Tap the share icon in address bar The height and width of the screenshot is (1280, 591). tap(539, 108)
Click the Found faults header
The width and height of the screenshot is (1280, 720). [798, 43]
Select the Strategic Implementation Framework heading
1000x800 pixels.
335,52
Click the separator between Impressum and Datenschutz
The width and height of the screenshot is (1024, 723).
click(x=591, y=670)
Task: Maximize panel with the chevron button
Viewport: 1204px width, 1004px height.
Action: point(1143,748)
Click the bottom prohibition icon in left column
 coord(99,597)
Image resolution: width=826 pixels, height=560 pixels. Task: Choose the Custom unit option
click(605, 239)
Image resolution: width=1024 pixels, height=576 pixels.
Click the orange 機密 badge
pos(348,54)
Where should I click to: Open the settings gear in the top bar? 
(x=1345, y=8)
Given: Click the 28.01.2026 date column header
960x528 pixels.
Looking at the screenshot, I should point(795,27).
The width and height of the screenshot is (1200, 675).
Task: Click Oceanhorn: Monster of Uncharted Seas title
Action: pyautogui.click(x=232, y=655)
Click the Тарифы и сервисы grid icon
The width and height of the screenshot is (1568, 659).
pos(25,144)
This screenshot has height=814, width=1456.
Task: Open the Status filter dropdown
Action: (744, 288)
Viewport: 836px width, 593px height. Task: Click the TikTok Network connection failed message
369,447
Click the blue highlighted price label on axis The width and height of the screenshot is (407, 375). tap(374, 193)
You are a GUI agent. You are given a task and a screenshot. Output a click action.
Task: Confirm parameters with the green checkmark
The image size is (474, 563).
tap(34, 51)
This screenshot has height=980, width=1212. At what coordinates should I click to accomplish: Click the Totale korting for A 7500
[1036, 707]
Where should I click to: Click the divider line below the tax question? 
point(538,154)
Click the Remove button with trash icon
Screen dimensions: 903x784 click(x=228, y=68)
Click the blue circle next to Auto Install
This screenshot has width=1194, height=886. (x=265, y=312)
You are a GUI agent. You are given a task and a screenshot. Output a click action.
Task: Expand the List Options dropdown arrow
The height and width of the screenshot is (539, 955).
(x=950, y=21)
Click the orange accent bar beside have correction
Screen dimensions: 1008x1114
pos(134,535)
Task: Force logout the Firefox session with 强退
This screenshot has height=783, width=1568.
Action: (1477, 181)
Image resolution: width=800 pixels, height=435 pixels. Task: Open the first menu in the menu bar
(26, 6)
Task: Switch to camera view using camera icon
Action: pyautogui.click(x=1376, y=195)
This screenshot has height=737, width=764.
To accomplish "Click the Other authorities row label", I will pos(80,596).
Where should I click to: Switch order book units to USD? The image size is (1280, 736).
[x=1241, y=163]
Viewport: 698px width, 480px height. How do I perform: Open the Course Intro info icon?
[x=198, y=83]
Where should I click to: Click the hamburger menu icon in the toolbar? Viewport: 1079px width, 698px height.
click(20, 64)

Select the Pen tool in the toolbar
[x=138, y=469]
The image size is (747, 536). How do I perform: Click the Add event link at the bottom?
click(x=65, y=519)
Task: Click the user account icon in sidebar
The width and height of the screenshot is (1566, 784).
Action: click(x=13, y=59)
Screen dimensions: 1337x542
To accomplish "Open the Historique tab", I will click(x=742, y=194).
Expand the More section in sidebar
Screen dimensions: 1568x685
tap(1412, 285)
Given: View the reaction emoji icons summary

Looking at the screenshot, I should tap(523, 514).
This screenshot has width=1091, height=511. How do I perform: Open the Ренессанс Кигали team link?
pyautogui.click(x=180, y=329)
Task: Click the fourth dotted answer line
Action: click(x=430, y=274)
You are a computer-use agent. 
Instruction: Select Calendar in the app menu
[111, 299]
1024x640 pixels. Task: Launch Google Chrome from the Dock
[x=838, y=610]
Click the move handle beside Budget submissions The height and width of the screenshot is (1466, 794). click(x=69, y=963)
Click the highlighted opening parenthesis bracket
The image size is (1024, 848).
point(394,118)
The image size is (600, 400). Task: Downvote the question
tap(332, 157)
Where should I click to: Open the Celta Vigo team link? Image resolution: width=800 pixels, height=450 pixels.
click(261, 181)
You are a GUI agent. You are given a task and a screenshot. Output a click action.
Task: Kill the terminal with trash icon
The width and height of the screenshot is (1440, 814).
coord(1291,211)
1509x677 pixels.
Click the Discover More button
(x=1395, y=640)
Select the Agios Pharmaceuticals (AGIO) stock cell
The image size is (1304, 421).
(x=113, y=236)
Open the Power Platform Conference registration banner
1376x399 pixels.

# # # # # # #

Return, word for word, the lines of the data above from the line with "Viewport: 1204px width, 1004px height." through the line with "Given: Click the", inclusive.

Viewport: 1204px width, 1004px height.
Action: point(1143,748)
Click the bottom prohibition icon in left column
 coord(99,597)
Image resolution: width=826 pixels, height=560 pixels. Task: Choose the Custom unit option
click(605, 239)
Image resolution: width=1024 pixels, height=576 pixels.
Click the orange 機密 badge
pos(348,54)
Where should I click to: Open the settings gear in the top bar? 
(x=1345, y=8)
Given: Click the 28.01.2026 date column header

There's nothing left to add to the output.